Reproduce each of the items below verbatim, keeping their order, wording, and line breaks.

-*-*-

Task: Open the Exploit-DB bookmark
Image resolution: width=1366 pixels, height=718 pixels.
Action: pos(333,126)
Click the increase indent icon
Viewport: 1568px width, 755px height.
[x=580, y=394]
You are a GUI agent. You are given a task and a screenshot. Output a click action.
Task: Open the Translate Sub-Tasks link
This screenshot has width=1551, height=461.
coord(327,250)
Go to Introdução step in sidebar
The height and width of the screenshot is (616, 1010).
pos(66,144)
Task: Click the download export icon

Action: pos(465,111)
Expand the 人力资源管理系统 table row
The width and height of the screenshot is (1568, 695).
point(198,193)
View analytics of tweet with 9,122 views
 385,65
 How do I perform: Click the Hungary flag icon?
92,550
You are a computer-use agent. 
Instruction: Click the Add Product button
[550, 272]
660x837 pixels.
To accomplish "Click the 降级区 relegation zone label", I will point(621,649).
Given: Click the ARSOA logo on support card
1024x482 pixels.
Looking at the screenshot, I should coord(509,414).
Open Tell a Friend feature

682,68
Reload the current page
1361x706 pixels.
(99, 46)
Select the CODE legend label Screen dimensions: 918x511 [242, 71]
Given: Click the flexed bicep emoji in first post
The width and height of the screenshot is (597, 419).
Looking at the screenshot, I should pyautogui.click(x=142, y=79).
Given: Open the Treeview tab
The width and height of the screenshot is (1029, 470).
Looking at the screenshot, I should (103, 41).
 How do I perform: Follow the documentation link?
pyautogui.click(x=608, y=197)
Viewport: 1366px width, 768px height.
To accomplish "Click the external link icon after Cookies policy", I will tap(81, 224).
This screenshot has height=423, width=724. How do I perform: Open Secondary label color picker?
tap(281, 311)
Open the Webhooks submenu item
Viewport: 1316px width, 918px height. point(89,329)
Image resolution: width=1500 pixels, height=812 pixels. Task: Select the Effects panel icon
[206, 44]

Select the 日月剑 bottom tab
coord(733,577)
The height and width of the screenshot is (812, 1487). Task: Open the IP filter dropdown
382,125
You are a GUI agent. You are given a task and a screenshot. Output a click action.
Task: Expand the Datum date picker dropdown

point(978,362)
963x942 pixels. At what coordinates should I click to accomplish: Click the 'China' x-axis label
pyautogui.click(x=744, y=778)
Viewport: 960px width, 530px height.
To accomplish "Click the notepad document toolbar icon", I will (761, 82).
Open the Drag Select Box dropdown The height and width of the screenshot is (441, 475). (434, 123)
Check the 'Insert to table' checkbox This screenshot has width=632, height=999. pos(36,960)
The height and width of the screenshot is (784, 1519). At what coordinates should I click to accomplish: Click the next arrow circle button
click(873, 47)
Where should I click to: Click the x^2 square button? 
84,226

-*-*-

Exercise output:
Task: Open the Exploit-DB bookmark
Image resolution: width=1366 pixels, height=718 pixels.
Action: pos(333,126)
Click the increase indent icon
Viewport: 1568px width, 755px height.
[x=580, y=394]
You are a GUI agent. You are given a task and a screenshot. Output a click action.
Task: Open the Translate Sub-Tasks link
This screenshot has width=1551, height=461.
coord(327,250)
Go to Introdução step in sidebar
The height and width of the screenshot is (616, 1010).
pos(66,144)
Task: Click the download export icon

Action: pos(465,111)
Expand the 人力资源管理系统 table row
The width and height of the screenshot is (1568, 695).
point(198,193)
View analytics of tweet with 9,122 views
 385,65
 How do I perform: Click the Hungary flag icon?
92,550
You are a computer-use agent. 
Instruction: Click the Add Product button
[550, 272]
660x837 pixels.
To accomplish "Click the 降级区 relegation zone label", I will point(621,649).
Given: Click the ARSOA logo on support card
1024x482 pixels.
Looking at the screenshot, I should coord(509,414).
Open Tell a Friend feature

682,68
Reload the current page
1361x706 pixels.
(99, 46)
Select the CODE legend label Screen dimensions: 918x511 [242, 71]
Given: Click the flexed bicep emoji in first post
The width and height of the screenshot is (597, 419).
Looking at the screenshot, I should pyautogui.click(x=142, y=79).
Given: Open the Treeview tab
The width and height of the screenshot is (1029, 470).
Looking at the screenshot, I should (103, 41).
 How do I perform: Follow the documentation link?
pyautogui.click(x=608, y=197)
Viewport: 1366px width, 768px height.
To accomplish "Click the external link icon after Cookies policy", I will tap(81, 224).
This screenshot has height=423, width=724. How do I perform: Open Secondary label color picker?
tap(281, 311)
Open the Webhooks submenu item
Viewport: 1316px width, 918px height. point(89,329)
Image resolution: width=1500 pixels, height=812 pixels. Task: Select the Effects panel icon
[206, 44]

Select the 日月剑 bottom tab
coord(733,577)
The height and width of the screenshot is (812, 1487). Task: Open the IP filter dropdown
382,125
You are a GUI agent. You are given a task and a screenshot. Output a click action.
Task: Expand the Datum date picker dropdown

point(978,362)
963x942 pixels. At what coordinates should I click to accomplish: Click the 'China' x-axis label
pyautogui.click(x=744, y=778)
Viewport: 960px width, 530px height.
To accomplish "Click the notepad document toolbar icon", I will (761, 82).
Open the Drag Select Box dropdown The height and width of the screenshot is (441, 475). (434, 123)
Check the 'Insert to table' checkbox This screenshot has width=632, height=999. pos(36,960)
The height and width of the screenshot is (784, 1519). At what coordinates should I click to accomplish: Click the next arrow circle button
click(873, 47)
Where should I click to: Click the x^2 square button? 
84,226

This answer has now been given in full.